Judge extends censorship in plastic-handgun case

In 1931, the U.S. Supreme Court ruled in Near v. Minnesota that prior restraint — censorship — was permissible only to prevent serious breaches of national security, incitement to violence, and the publication of obscenity. It was Near to which the court looked in 1971 when it ruled that The New York Times and The Washington Post could resume publishing the Pentagon Papers, the government’s secret history of the Vietnam War.
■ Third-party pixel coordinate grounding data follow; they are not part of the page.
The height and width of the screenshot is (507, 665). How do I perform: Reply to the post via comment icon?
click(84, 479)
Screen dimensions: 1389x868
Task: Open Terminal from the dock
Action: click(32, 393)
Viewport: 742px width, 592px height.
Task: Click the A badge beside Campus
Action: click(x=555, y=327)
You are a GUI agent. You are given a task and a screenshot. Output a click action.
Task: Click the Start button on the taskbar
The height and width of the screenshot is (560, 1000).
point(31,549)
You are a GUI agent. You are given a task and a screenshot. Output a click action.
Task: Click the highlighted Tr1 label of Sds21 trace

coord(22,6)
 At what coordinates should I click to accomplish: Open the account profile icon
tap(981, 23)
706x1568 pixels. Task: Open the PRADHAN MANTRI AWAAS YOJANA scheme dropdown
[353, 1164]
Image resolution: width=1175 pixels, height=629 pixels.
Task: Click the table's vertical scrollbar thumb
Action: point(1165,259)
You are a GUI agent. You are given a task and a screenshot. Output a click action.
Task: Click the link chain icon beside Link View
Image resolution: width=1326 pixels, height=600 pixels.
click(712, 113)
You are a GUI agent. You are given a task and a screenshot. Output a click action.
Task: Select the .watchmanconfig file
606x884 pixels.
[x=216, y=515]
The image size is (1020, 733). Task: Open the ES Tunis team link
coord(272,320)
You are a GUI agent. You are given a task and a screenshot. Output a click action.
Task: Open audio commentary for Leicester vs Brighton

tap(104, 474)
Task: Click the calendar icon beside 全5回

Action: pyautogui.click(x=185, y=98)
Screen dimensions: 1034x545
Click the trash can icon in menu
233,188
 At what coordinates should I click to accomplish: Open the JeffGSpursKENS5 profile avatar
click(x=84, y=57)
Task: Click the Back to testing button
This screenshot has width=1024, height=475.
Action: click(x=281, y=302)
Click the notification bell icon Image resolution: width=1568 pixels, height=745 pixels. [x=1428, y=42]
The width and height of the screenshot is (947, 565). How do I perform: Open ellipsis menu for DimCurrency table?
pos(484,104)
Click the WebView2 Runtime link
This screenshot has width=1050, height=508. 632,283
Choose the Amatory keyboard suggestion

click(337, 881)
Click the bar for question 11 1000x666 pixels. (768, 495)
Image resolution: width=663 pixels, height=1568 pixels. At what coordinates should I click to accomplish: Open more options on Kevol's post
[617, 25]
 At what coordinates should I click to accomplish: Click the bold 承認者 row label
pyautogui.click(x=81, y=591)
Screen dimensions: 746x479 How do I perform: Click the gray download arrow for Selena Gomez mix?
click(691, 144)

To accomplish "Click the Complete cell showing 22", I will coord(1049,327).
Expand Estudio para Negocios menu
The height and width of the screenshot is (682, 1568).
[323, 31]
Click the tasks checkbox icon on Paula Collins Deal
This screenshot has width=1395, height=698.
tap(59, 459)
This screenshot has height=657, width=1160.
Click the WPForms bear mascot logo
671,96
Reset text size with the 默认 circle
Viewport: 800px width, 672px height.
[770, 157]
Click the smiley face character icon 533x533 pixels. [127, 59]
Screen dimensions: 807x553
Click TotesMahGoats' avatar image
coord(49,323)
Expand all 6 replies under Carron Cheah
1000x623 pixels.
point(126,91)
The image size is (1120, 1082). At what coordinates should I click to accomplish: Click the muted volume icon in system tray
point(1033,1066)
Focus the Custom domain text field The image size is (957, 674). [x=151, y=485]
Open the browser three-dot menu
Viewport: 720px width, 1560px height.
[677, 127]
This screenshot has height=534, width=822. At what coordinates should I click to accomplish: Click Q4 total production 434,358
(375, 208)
Yet the rise of new doomsday technologies has put a crimp in Near. The latest example: efforts by a radical activist named Cody Wilson to publish blueprints on the internet describing how to use a 3D printer to produce an untraceable plastic gun. As I wrote for WGBH News several weeks ago, the case, based in Washington State, was reminiscent of one involving a left-wing magazine called The Progressive, which in 1979 sought to publish an article describing how to build a hydrogen bomb. In both instances, judges temporarily banned publication. The Progressive eventually published its article, and yet somehow we’re all still here.

Unfortunately U.S. District Court Judge Robert Lasnik is allowing the muzzling of Wilson to drag on, ruling on Monday that the temporary restraining order he had put in place on July 31 would not be lifted until the case has been resolved. According to The New York Times, Lasnik ruled that Wilson’s First Amendment rights “are dwarfed by the irreparable harms the states are likely to suffer if the existing restrictions are withdrawn and that, over all, the public interest strongly supports maintaining the status quo through the pendency of this litigation.”

And yet, the Times continues, the plans Wilson wants to publish are already leaking out here and there, thus showing the futility of censorship.

Massachusetts Attorney General Maura Healey, who joined the suit, is celebrating Judge Lasnik’s ruling. Healey, I should note, is a two-time winner of a New England Muzzle Award from WGBH News for her less-than-vigorous support of the First Amendment.